Más adelante en el campo se presenta la otra incógnita: el puesto de enlace. La opinión general pide más minutos para Molinas y el pibe se los merece: ha tenido vital importancia en varios de los últimos goles de Boca, aporta frescura y junta pases cada vez que está en cancha. Parece que no le pesa la responsabilidad. Pero Battaglia apostaría a la jerarquía de Cardona. El colombiano no necesita noventa minutos al más alto nivel, un pase o una pelota parada le alcanzan para romper cualquier partido, e incluso sabe que lo que es meter un gol de tiro libre en el Monumental.

Por distintas razonas, Boca lleva un proceso donde los juveniles suman minutos en la Primera, pero en otro partido importante, como lo fue el primer mano a mano de eliminación ante Patronato, Battaglia optó por la experiencia de los grandes. Sebastián sabe mejor que nadie lo que es ser un pibe y jugar partidos determinantes en Boca.

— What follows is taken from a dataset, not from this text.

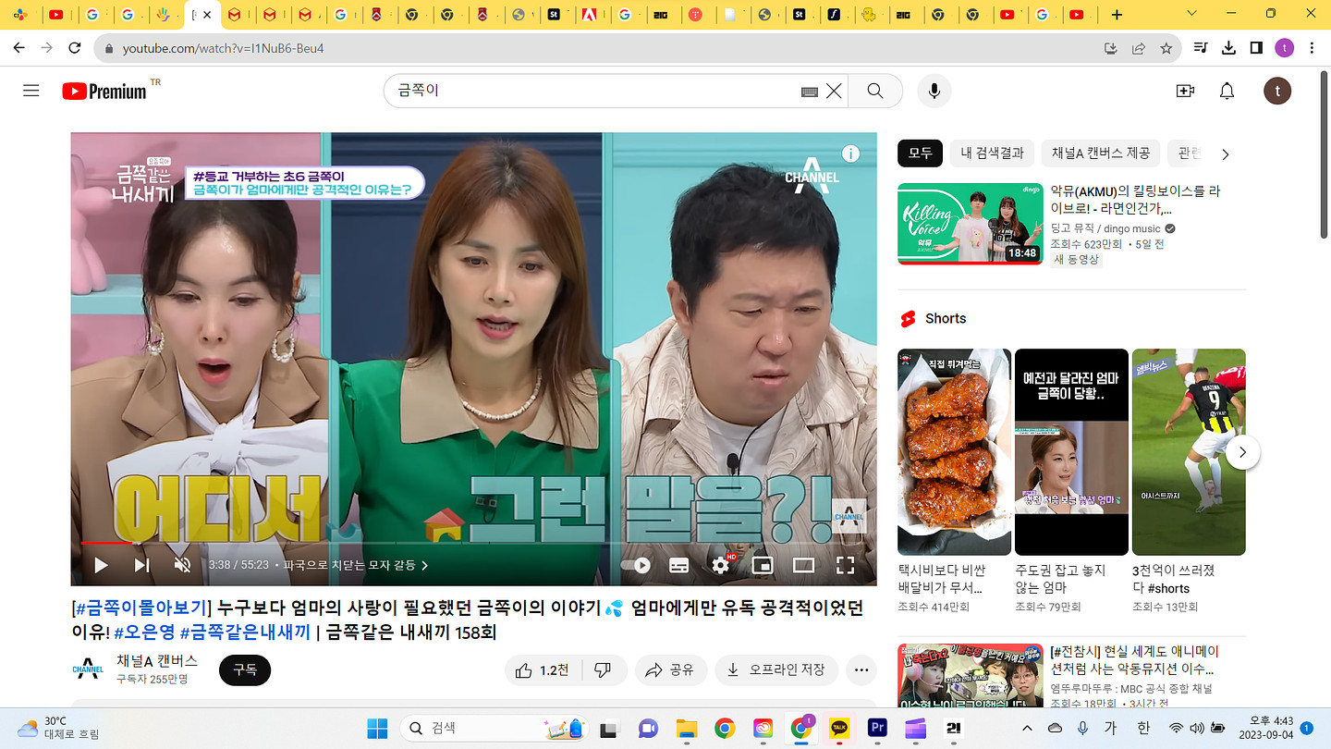Switch to theater mode

tap(803, 565)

Entre diciembre de 2016 y agosto de 2018, en la permanente búsqueda de desprestigiar a un equipo que fue líder durante 46 fechas consecutivas, algunos medios empezaron a publicar tablas parciales, segmentadas, por estaciones… Si aplicáramos ese mismo criterio, diríamos que solo Talleres, con 19 de los últimos 21 puntos, sumó más que el Boca de Sebastián Battaglia (cinco triunfos y dos empates en el torneo desde la agónica victoria sobre Patronato).

Sabemos que el resultado del próximo domingo condicionará la evaluación de este incipiente ciclo, pero ya se puede afirmar que la actual gestión tomó decisiones razonables: fortaleció los aspectos positivos del período anterior e intenta disimular las carencias conocidas. La solidez defensiva es un bien preciado. Arriba se hace lo posible con los recursos existentes. Las cuatro opciones de ataque (Pavón, Briasco, Vázquez y Orsini) convirtieron cinco goles.

El doble de esa cifra anotaron Álvarez y Romero, delanteros del futuro rival. Se los deberá marcar con atención, sin excesos que impliquen el riesgo de una amonestación. En ese aspecto es digno de elogio el compórtamiento del clásico adversario: acumula dos partidos completos sin recibir siquiera una tarjeta amarilla. ¿Rojas? El entrenador le pide que se ponga duro y rompa tobillos. Por suerte, Carlitos Tevez se retiró sano.